Unraveling the Mystery Behind Seismic Events Triggered by Rapid Temperature Drops

Cryoseisms, also known as ice quakes, are geological phenomena caused by water infiltrating soil and rock, freezing, and subjecting the ground to significant mechanical stress. These events have been largely understudied and remain far more unpredictable than standard tectonic earthquakes. However, groundbreaking research by an international team of experts has now provided valuable insights into analyzing, assessing, and predicting the risks associated with cryoseisms.

Led by the Geological Survey of Finland, this collaborative study involved the Oulu Mining School of the University of Oulu and the University of Colorado at Boulder (USA). Under the guidance of Jarkko Okkonen, the scientists developed a cutting-edge mathematical-hydrological model that correlates thermal stress with the release of energy from an ice quake.

The team's research focused on cryoseismic events that impacted a Finnish municipality six years ago. By examining these occurrences, they were able to accurately deduce what transpired beneath the ground.
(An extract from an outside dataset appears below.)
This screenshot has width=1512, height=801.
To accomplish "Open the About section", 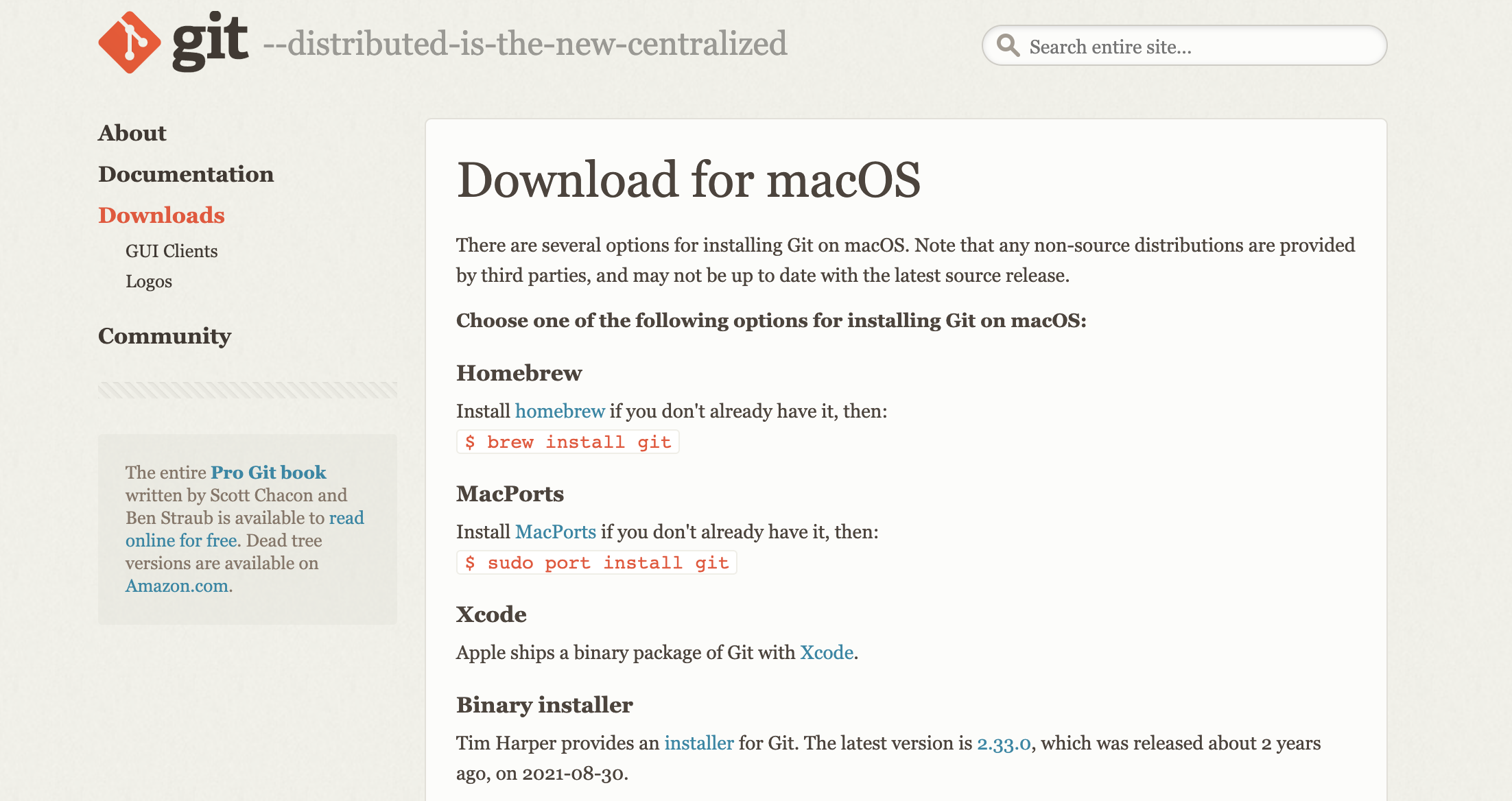I will click(132, 133).
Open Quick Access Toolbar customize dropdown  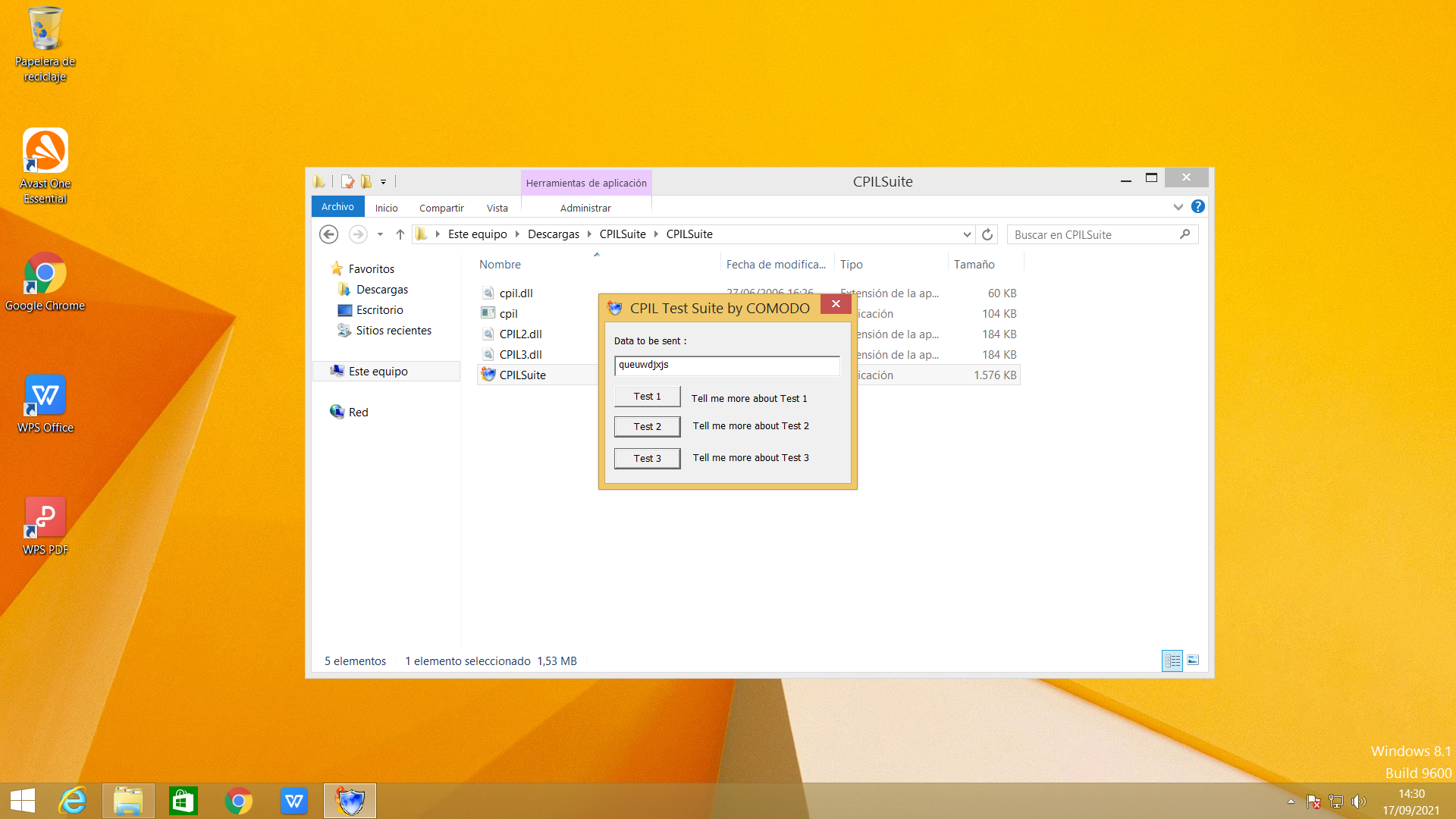click(x=383, y=182)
The study's authors found that rapid temperature drops could cause thermal stress to exceed a material's mechanical resistance, leading to explosive ruptures, such as those caused by frozen water in rocks and saturated soils.

Cryoseisms produce loud, gunshot-like noises that emanate from the subsurface. Okkonen and his colleagues concluded that the ice quakes in Oulu were triggered by a swift temperature decline from -12°C to -29°C, a rapid decrease of 17 degrees. This dramatic change placed immense stress on saturated rocks and frozen ground, ultimately resulting in the explosive release of energy and the fracturing that damaged buildings and infrastructure.

By shedding light on the complex relationship between thermal stress and cryoseisms, this innovative research offers a promising foundation for future studies and risk assessments related to these unpredictable seismic events.